* _What the exercise asks_
The result should be every line of the listing that holds the word "target".

* _Data excerpts_
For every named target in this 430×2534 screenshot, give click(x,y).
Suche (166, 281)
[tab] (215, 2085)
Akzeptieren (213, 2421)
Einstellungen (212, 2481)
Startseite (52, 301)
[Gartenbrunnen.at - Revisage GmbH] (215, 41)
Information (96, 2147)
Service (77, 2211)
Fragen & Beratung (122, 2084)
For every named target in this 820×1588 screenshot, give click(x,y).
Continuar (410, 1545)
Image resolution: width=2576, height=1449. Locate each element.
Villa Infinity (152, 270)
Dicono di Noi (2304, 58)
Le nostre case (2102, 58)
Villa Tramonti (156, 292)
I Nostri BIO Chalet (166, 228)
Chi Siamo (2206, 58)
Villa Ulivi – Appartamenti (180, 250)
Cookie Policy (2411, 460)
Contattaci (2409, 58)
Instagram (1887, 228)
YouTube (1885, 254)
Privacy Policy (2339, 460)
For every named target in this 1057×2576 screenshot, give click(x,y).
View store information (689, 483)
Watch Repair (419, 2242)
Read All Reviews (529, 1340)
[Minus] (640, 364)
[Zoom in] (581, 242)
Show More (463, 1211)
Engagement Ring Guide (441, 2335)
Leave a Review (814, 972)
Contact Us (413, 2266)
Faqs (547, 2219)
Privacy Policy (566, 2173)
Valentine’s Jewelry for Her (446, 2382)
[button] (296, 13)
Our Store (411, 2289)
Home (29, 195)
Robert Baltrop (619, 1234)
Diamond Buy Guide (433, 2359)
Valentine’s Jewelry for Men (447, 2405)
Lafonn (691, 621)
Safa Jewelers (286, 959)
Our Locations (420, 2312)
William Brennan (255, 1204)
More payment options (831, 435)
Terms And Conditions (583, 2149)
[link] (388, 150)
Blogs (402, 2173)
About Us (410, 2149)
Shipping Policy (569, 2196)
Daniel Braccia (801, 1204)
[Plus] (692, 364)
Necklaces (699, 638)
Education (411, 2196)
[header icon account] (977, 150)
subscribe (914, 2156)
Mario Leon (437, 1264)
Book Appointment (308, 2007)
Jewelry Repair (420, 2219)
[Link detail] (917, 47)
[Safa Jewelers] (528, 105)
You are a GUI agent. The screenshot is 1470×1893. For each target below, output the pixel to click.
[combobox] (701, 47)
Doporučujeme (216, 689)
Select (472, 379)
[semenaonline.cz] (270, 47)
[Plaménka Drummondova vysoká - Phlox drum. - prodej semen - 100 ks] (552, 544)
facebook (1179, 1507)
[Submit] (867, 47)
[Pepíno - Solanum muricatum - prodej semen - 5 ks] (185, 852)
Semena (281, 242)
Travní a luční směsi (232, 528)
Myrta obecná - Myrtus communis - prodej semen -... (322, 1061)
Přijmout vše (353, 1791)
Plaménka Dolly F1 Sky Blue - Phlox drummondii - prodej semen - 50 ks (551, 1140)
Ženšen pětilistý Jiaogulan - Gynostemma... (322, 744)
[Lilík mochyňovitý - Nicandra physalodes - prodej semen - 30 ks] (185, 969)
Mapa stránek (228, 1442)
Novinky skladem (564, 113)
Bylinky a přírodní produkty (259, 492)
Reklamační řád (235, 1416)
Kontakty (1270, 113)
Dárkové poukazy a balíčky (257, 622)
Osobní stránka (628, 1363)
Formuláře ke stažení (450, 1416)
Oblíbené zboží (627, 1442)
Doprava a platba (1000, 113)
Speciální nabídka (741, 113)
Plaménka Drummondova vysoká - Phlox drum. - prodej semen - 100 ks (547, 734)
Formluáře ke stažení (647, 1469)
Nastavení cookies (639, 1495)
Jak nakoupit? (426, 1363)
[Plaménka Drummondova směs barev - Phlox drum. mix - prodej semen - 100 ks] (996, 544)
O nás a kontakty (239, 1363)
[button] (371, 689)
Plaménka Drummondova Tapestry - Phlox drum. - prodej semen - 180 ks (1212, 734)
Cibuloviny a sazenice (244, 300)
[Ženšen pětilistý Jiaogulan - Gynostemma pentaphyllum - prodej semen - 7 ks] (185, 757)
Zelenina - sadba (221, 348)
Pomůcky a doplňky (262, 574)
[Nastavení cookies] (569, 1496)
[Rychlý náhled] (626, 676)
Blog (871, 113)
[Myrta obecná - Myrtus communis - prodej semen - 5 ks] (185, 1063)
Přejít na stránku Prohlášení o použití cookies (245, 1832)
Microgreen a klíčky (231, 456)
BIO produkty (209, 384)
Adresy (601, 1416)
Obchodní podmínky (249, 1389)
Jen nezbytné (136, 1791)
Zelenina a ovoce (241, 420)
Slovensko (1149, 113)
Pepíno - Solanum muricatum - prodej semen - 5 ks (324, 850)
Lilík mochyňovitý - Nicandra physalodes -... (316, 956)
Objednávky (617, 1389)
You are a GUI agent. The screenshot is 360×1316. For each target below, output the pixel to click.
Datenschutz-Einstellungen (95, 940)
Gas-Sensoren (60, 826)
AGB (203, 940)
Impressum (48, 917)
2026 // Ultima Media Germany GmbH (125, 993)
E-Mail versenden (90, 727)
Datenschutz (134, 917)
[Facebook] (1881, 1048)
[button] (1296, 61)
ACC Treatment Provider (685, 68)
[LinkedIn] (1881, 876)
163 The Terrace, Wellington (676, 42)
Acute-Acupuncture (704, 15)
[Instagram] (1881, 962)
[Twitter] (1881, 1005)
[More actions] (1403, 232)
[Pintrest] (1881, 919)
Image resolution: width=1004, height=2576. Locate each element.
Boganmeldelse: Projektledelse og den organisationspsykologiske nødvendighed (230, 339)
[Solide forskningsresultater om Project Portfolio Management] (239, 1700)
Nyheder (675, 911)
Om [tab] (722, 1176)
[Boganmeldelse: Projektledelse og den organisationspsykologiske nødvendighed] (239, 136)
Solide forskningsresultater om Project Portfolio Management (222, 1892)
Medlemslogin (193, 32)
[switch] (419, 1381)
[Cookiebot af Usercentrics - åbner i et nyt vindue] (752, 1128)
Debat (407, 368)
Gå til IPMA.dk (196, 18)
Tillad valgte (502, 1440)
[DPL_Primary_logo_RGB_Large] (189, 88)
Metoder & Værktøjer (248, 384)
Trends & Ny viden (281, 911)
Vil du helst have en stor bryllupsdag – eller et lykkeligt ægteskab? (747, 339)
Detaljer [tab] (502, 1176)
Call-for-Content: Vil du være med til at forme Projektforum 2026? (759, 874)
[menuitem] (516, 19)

* _Reply_
For every named target in this 430×2534 screenshot, give click(x,y).
For every named target in this 820×1588 screenshot, give click(x,y).
For every named target in this 1057×2576 screenshot, give click(x,y).
You are a GUI agent. The screenshot is 1470×1893. For each target below, output the pixel to click.
You are a GUI agent. The screenshot is 360×1316. For each target below, output the pixel to click.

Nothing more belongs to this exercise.